--- start ---

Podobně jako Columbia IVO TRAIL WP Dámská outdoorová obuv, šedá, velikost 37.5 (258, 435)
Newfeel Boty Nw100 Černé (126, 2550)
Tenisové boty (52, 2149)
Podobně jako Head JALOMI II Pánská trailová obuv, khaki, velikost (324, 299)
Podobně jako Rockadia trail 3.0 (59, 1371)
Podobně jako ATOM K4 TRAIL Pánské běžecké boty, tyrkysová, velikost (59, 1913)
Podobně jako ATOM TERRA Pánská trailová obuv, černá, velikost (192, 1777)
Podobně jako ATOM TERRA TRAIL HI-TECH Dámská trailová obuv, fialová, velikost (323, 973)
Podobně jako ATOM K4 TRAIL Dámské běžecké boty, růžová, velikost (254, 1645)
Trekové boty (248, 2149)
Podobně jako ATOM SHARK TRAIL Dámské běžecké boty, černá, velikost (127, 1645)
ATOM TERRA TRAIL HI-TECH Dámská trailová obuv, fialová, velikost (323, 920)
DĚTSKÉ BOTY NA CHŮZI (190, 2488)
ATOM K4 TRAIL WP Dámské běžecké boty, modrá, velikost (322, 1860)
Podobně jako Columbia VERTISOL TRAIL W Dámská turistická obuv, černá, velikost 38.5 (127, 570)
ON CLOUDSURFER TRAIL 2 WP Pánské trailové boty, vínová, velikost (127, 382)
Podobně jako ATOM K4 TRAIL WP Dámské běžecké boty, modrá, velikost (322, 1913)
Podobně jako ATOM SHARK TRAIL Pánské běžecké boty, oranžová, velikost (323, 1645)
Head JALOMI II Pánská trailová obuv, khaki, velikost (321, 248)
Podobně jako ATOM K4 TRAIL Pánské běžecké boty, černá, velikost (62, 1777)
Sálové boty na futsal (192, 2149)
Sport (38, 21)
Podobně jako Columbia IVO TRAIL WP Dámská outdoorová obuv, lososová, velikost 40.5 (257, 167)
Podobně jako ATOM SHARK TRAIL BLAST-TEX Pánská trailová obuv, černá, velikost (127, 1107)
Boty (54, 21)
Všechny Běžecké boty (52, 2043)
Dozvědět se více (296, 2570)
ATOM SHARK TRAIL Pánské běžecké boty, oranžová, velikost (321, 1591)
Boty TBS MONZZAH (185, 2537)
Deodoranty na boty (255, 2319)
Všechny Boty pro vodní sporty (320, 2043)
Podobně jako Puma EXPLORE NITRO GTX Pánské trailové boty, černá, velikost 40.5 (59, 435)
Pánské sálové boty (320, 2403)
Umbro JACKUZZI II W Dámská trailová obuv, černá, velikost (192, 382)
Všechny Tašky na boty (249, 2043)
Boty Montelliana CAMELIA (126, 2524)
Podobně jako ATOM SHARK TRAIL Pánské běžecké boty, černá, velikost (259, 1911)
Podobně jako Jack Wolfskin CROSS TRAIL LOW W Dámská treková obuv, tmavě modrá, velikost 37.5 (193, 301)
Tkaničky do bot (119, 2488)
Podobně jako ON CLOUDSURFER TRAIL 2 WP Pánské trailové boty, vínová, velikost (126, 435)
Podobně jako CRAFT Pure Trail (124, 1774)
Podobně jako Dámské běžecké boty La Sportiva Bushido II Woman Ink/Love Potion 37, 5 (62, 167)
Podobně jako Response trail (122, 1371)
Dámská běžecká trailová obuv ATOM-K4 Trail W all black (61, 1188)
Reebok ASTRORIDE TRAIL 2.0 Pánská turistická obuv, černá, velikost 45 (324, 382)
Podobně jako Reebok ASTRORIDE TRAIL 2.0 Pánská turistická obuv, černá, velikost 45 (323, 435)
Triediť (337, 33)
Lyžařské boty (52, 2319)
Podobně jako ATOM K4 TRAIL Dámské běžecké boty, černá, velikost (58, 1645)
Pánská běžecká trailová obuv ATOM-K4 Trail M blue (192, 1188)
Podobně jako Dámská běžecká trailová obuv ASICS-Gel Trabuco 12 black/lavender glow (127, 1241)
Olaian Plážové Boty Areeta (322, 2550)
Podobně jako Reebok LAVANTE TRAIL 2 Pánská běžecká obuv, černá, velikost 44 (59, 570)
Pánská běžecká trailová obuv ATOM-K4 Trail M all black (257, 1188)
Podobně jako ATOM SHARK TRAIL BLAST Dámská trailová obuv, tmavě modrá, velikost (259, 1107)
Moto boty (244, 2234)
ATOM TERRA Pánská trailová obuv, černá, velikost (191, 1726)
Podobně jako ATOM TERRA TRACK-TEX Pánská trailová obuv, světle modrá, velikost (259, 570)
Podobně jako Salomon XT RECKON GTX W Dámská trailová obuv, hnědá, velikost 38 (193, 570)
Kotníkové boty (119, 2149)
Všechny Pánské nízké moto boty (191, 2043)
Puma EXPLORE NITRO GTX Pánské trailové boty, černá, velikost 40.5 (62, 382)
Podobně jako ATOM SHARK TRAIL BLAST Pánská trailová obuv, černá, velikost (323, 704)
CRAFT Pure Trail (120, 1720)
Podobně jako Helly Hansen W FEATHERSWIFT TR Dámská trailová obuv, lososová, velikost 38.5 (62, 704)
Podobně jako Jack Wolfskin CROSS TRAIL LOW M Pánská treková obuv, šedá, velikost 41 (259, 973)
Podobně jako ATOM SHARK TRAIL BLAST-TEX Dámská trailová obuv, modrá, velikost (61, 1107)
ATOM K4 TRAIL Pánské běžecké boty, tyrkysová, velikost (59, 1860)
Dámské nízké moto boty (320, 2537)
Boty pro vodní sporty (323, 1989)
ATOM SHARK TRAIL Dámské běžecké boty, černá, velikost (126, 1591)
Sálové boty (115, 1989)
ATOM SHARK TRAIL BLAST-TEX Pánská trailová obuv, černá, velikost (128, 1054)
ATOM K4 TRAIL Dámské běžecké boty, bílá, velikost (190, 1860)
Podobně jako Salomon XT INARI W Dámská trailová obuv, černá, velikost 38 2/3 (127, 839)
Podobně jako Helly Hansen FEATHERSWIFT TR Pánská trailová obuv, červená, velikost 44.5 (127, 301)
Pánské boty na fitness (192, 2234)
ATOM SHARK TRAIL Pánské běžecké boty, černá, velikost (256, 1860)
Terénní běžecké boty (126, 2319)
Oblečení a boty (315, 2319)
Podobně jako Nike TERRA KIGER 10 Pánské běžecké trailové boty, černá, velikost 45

--- end ---

**Task directions**
Report every entry above that contains the string "TECH", copying each one in full. Case counts.

**Worked answer**
Podobně jako ATOM TERRA TRAIL HI-TECH Dámská trailová obuv, fialová, velikost (323, 973)
ATOM TERRA TRAIL HI-TECH Dámská trailová obuv, fialová, velikost (323, 920)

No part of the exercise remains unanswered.